Stored data:
* * * *

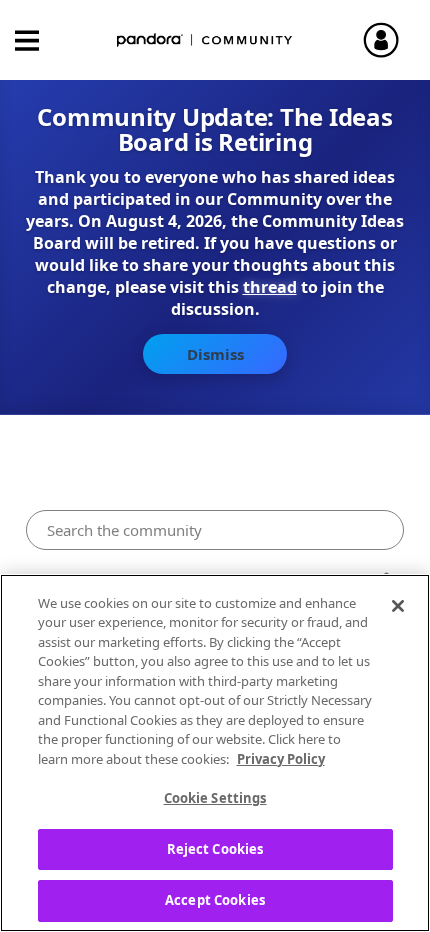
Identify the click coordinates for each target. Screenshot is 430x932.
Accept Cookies (215, 900)
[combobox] (215, 530)
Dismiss (215, 354)
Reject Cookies (215, 849)
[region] (215, 753)
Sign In (390, 40)
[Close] (398, 606)
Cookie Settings (215, 798)
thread (270, 287)
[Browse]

* * * *

About this exercise:
Your reply should consist of the data, transcribed exactly, and should hold no pictures.

Output:
Identify the click coordinates for each target. Screenshot is 430x932.
Accept Cookies (215, 900)
[combobox] (215, 530)
Dismiss (215, 354)
Reject Cookies (215, 849)
[region] (215, 753)
Sign In (390, 40)
[Close] (398, 606)
Cookie Settings (215, 798)
thread (270, 287)
[Browse]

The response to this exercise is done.